Each line from the one with "This screenshot has width=1365, height=727." through the final line of the entries below must be printed exactly, and the pictures must not be.

Recorded information START

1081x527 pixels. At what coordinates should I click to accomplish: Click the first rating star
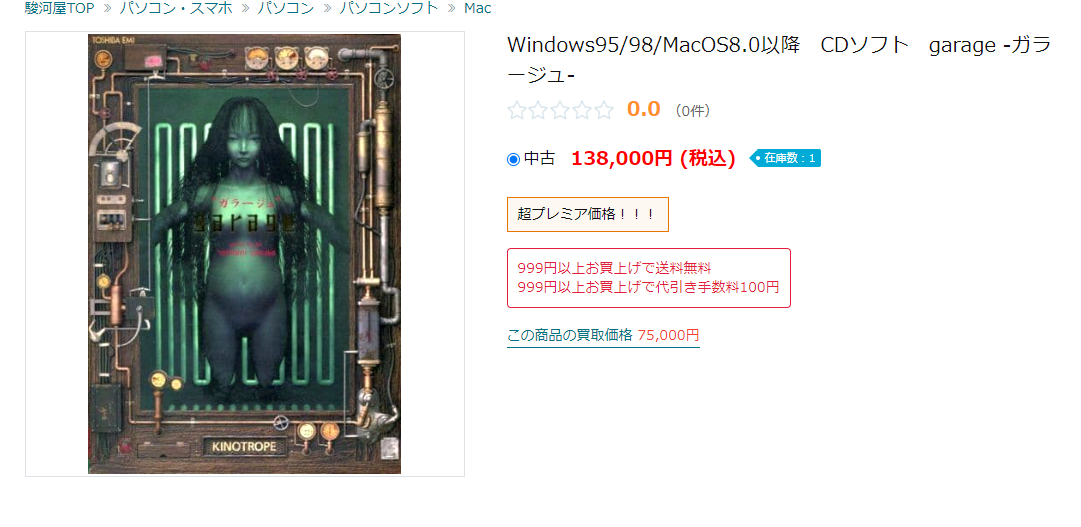(517, 110)
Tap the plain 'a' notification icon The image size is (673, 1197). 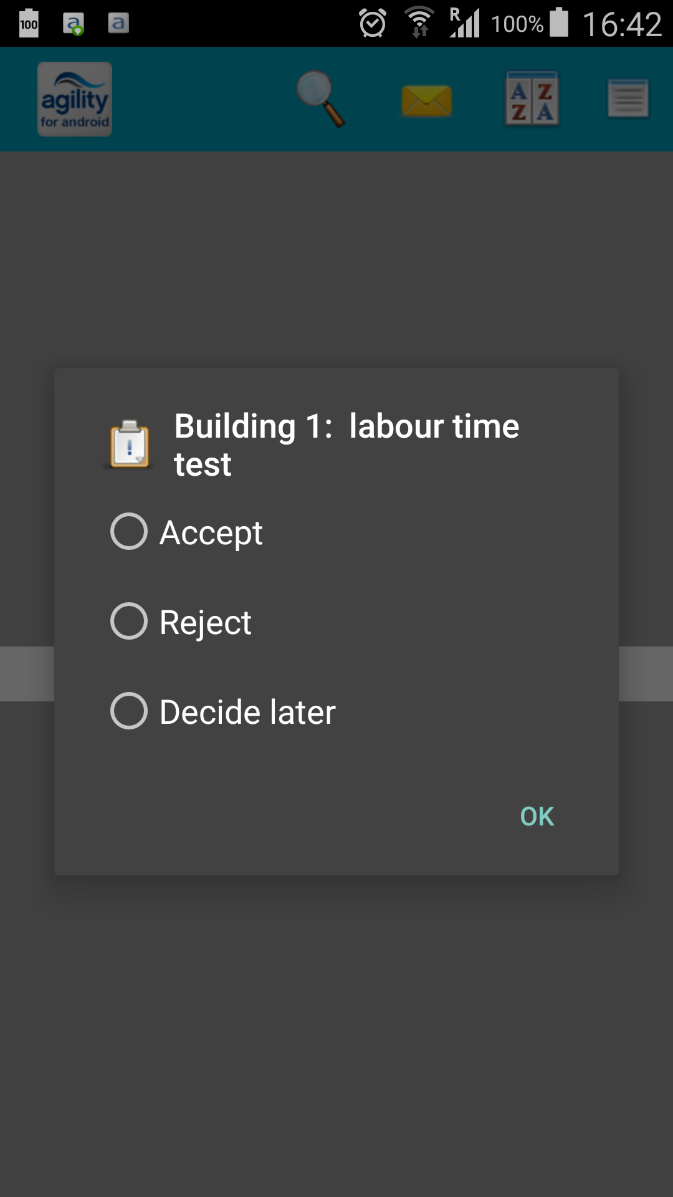pos(118,23)
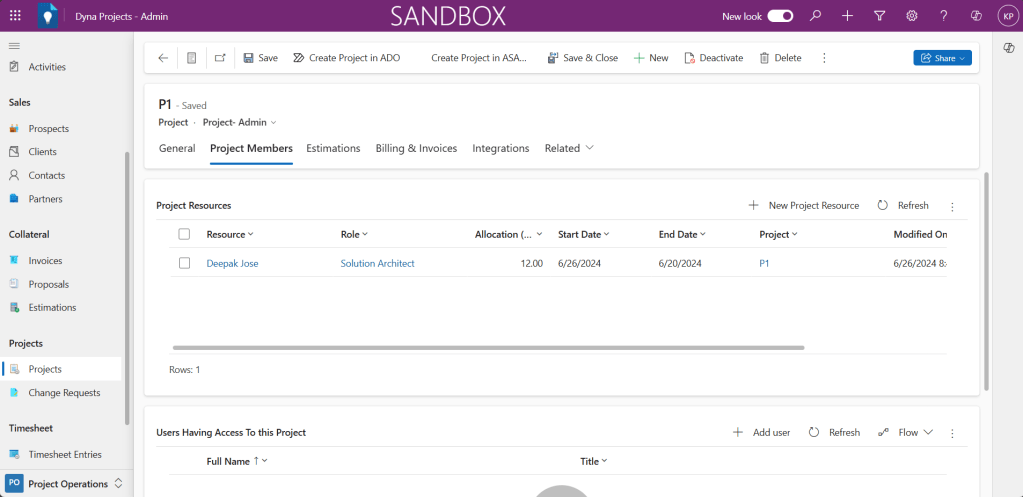Viewport: 1023px width, 497px height.
Task: Click the horizontal scrollbar in resources grid
Action: 488,348
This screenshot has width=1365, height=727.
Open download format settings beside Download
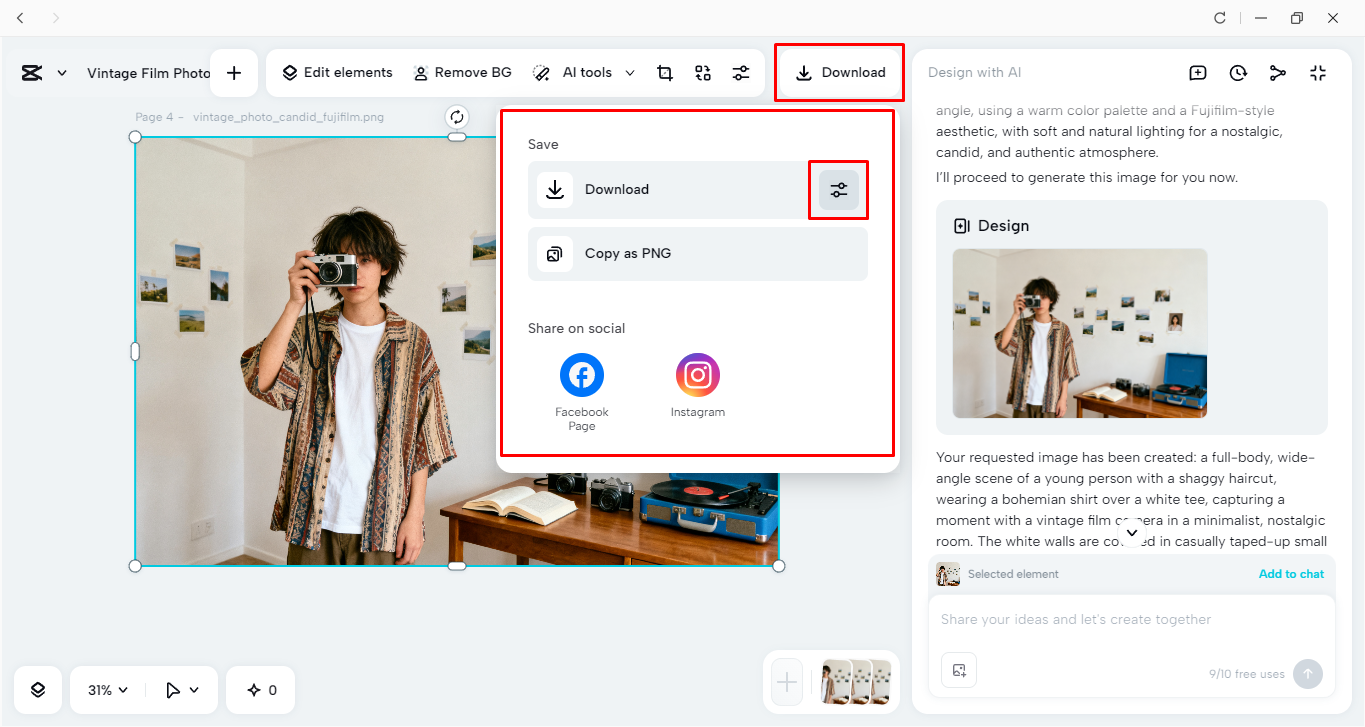[x=838, y=190]
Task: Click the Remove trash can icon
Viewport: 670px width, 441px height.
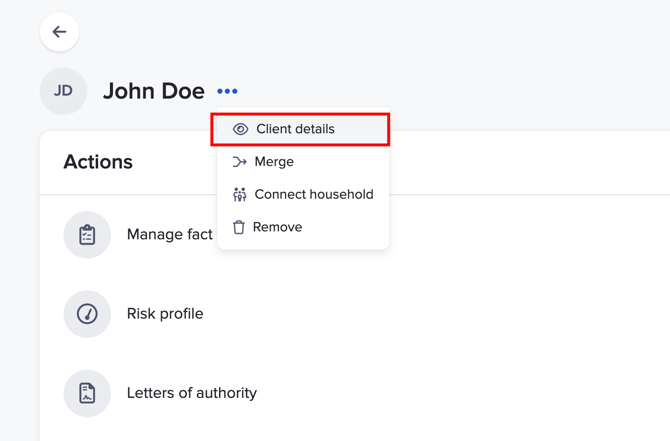Action: tap(239, 227)
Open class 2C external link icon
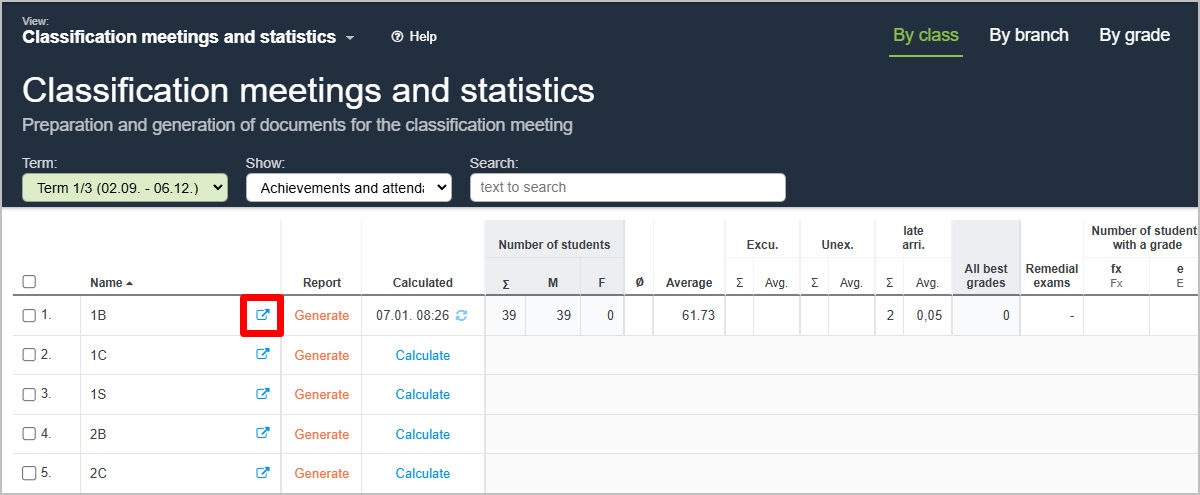The height and width of the screenshot is (495, 1200). pyautogui.click(x=263, y=473)
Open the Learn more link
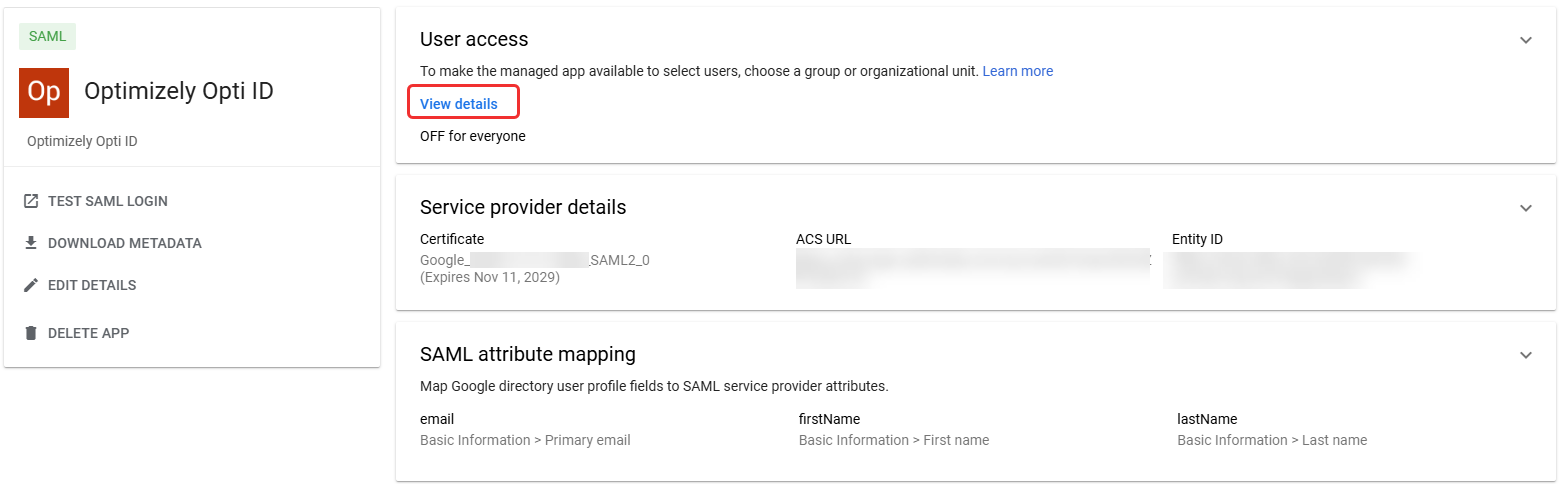 pos(1017,71)
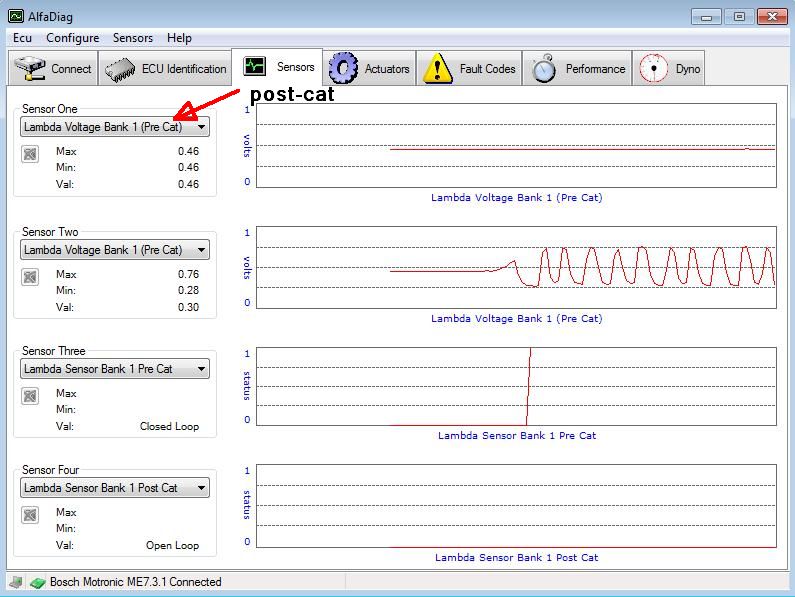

Recorded information END

== Result of this task ==
This screenshot has width=1365, height=727.
Open download format settings beside Download
[x=838, y=190]
Task: Click the Remove trash can icon
Viewport: 670px width, 441px height.
Action: tap(239, 227)
Open class 2C external link icon
The height and width of the screenshot is (495, 1200). pyautogui.click(x=263, y=473)
Open the Learn more link
 pos(1017,71)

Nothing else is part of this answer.